The ways of the promotion of reading are inscrutable. We don't know if the fan of 15 years dare finally with the novel's Flemish —Language of the 3rd, he confesses, made him ball the Abencerrage—, but has already decided that his favorite song of Rosalia is not in The wrong to want to but in Los angeles, their first album: ‘Although it is night'. Learning that the original version of Enrique Morente —“does not sound to me”— on a poem by St. John of the Cross —“it sounds to me”— lets rather cold. “Until the people sing, / the coplas, coplas are not, / and when the sings of the people, / no one knows the author,” say some famous verses of Manuel Machado.

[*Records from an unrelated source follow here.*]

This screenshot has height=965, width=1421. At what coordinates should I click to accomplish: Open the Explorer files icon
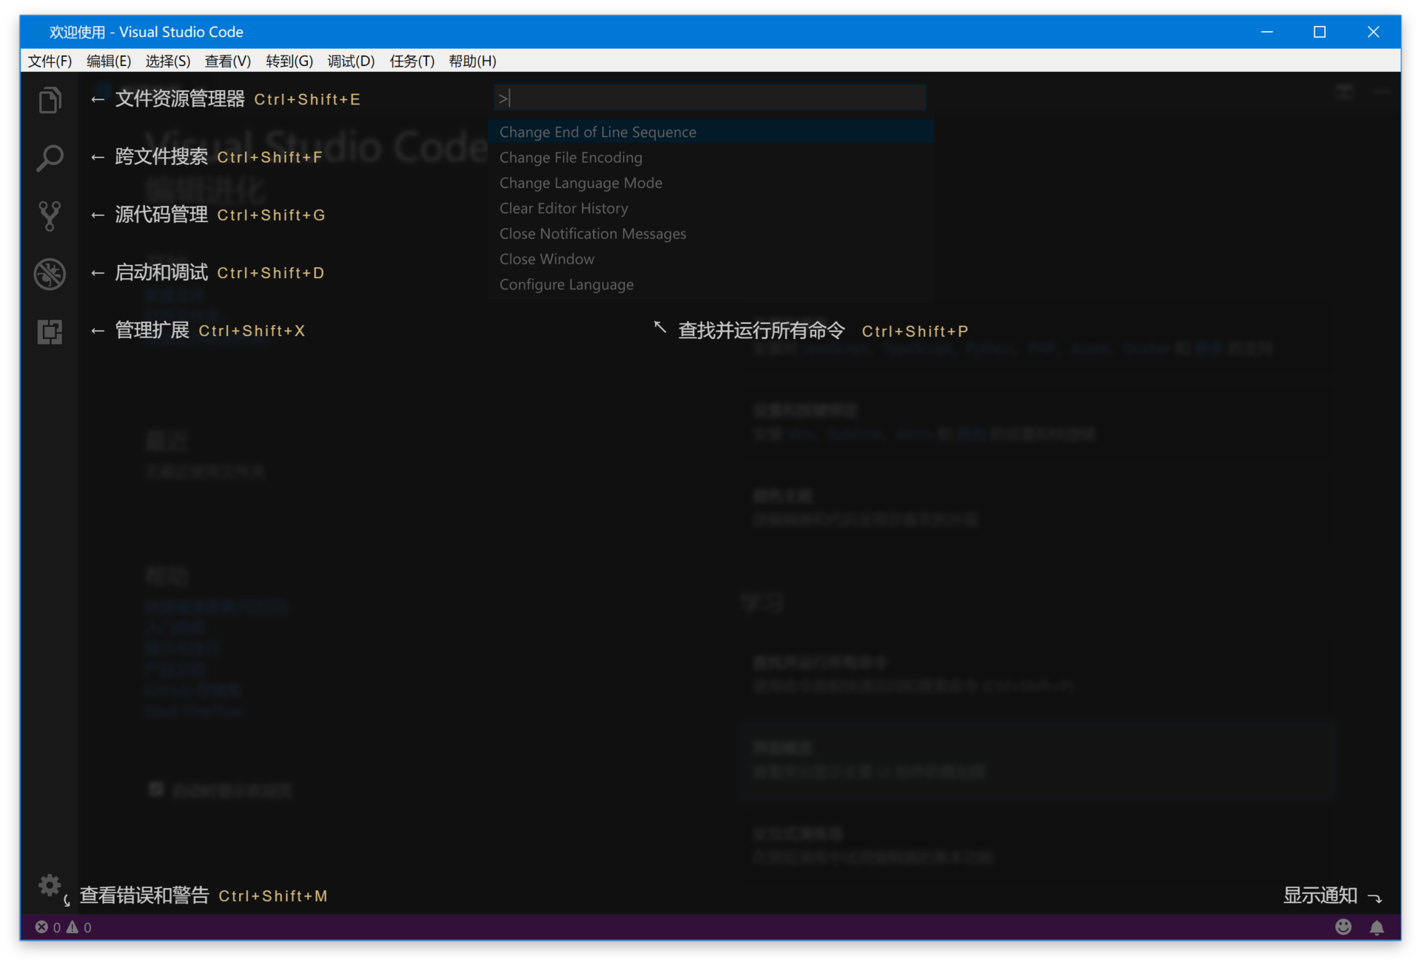click(50, 100)
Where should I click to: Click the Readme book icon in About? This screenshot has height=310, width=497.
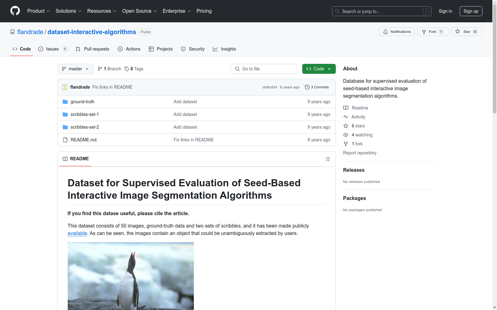click(345, 108)
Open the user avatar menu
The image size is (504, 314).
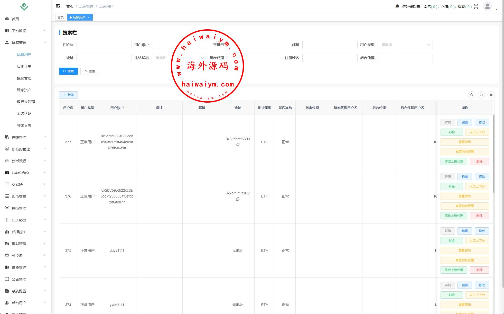487,6
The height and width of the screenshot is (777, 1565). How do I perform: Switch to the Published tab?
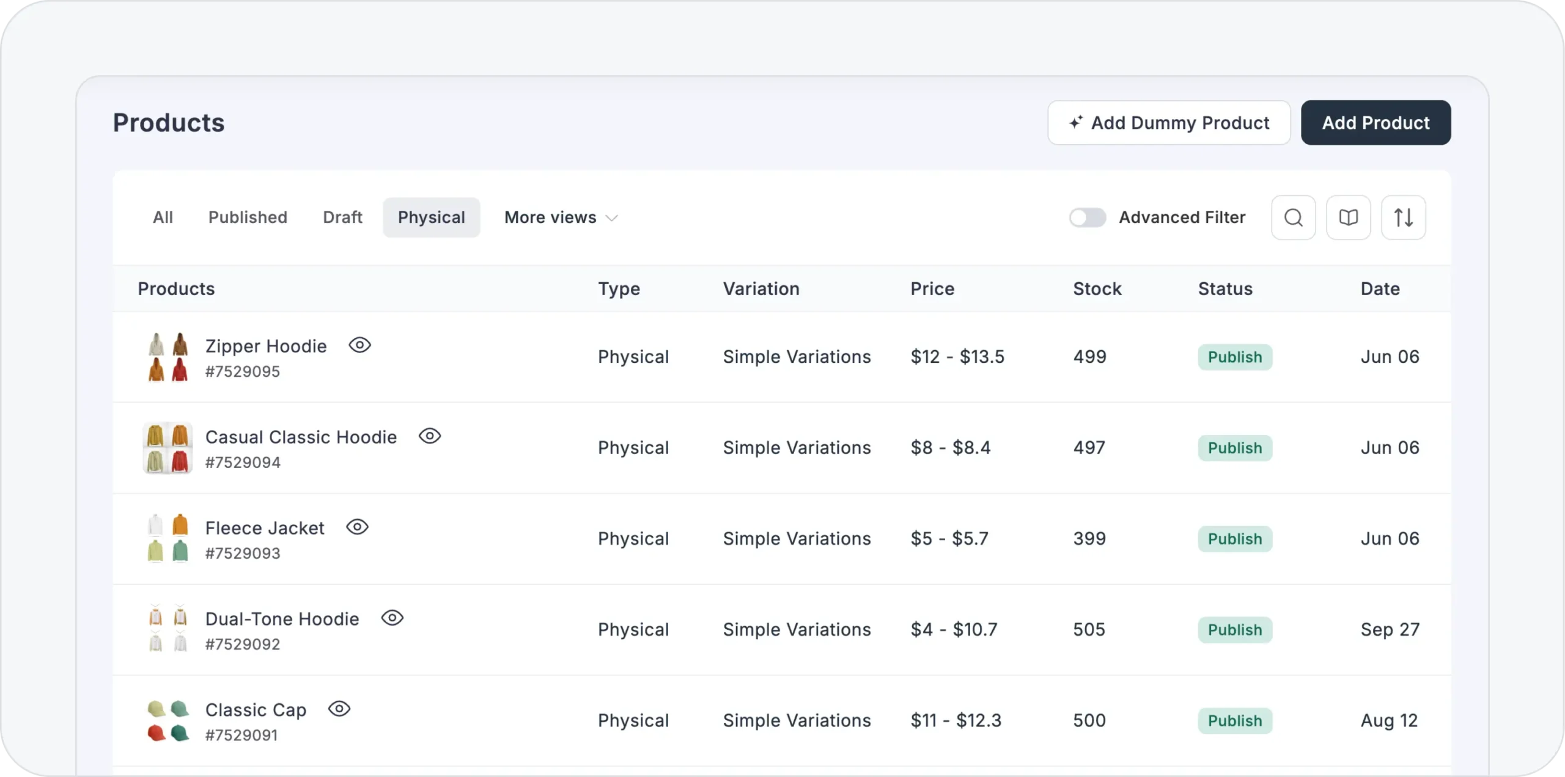click(x=248, y=217)
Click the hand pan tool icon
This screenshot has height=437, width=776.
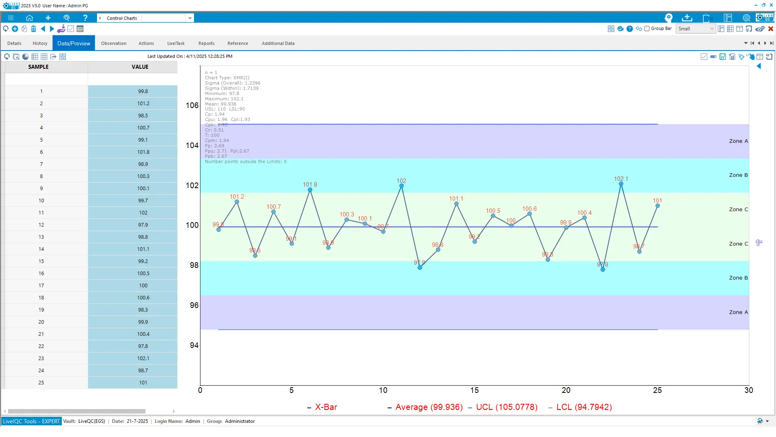752,57
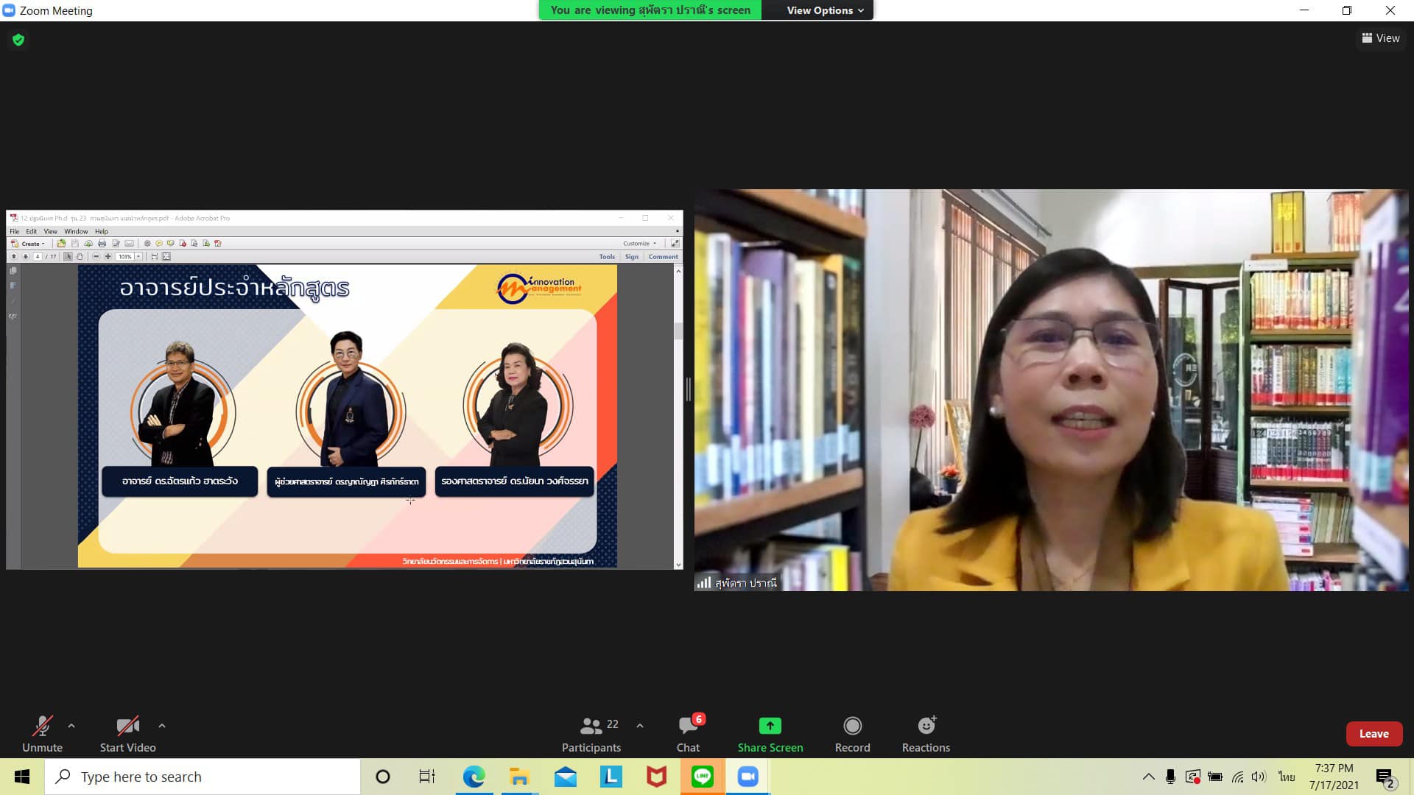The width and height of the screenshot is (1414, 795).
Task: Open LINE app from the taskbar
Action: 702,777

The scholarship of Rosalia is not far from the boldness of the duo Hidrogenesse, which in Gimnàstica Passiva, a disk of 2002, used two stanzas of the endiablado Polifemo of Góngora, as the lyrics of a song tecnopop fast-paced titled with the name of the poet from córdoba, the king of the hipérbaton. The song, in addition, starting from the eighth number 52, which culminates, according to Dámaso Alonso, “the passage most sensual of all the poetry classic”. Months before Genís Segarra and Carlos Ballesteros —who are working on a new album— to release his rompepistas baroque, José María Micó, celebrated these days for his version of the Comedy of Dante, he published The ‘Polifemo’ of Luis de Góngora, an essay in which he interprets verse to verse in the poem. Micó shows on page 108 that advertises itself on the 8: that it is a author of “perfectly intelligible and that there are few ways as enjoyable as the one that leads to your full understanding.” We now know that in addition it is danceable.